Some current computer memory systems use a wide parallel bus to communicate with bulk memory. With increasing memory densities and memory bus speeds, the bus widths and speeds must also be increased. This parallel bus architecture has reached a point where it can no longer scale with the demands of current and future multi-core microprocessors.
In a typical example of bulk memory using Dual In-line Memory Module (DIMM) technology with a series of Dynamic Random Access Memory (DRAM) integrated circuits in each DIMM mounted on a printed circuit board (PCB), the electrical problem of scaling the high-speed parallel bus to wider widths and speeds limit the maximum number of DIMMs per channel. For example, DDR3 channels which can operate up to an effective clock rate of 400-800 MHz can only support a single DIMM.
An alternative technology, the Fully Buffered DIMM (FBDIMM) addressed this scalability issue by replacing the wide parallel bus with narrow serial point-to-point links between the memory controller and an intermediate memory buffer within each FBDIMM module. This intermediate memory buffer called an Advanced Memory Buffer (AMB) communicates with the memory controller, and also replicates and forwards data to an adjacent AMB in the next FBDIMM. The AMB is also responsible for converting the serialized data to the parallel data needed to communicate with the DRAMs. The serial interface is split into two uni-directional buses, one southbound for command, address and write data and one northbound for read data. However, the daisy chaining or point-to-point configuration is problematic as the hops introduce latency. The need to replicate and forward both northbound and southbound signals adds latency, eventually leading to bottlenecks. The AMBs also consume a large amount of power due to the need to send the high speed electrical signals between AMBs and the serialization and deserialization of data from the DIMMs. A multicast or broadcast architecture would be more desirable.

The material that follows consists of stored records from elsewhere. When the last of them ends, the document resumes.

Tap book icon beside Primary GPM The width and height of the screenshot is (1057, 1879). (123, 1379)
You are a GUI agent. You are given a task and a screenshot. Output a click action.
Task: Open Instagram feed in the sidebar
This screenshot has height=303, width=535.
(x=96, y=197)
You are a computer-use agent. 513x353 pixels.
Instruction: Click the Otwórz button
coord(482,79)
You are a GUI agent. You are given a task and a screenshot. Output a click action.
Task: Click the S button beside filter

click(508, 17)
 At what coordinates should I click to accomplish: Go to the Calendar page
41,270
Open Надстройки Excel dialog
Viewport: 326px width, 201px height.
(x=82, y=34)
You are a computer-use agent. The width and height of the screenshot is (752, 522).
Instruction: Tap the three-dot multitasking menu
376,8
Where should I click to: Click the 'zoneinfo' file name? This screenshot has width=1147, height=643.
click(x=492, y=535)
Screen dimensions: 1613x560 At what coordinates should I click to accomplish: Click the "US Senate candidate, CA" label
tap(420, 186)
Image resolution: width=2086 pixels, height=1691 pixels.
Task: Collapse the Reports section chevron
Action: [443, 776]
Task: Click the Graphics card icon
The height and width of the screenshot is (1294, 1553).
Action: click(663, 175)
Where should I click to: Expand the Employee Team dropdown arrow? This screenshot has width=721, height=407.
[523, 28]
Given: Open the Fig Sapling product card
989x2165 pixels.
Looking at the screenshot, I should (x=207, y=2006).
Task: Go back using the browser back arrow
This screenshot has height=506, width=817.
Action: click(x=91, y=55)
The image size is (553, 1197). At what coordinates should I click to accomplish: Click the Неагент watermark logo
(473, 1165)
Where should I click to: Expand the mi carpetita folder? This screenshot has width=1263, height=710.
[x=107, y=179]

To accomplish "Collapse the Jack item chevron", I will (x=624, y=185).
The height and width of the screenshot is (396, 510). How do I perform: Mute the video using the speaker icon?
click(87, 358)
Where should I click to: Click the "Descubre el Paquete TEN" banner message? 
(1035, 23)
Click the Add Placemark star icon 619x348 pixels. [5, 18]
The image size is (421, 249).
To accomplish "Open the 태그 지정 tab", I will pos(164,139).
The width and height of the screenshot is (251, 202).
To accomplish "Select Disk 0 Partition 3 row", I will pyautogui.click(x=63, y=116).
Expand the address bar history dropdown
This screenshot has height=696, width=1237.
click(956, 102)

These examples illustrate that, as the speed of communication in electrical systems has increased, signal integrity issues have limited electrical communication memory interconnects to point-to-point interconnects. What is desired is a low power system providing high speed interconnects that maintains signal integrity and which can also support lower latency topologies with multiple receivers (fan-out) connected to one or more drivers, or systems with multiple drivers (fan-in) connected to one or more receivers. Such qualities are desired in other types of computer systems as well.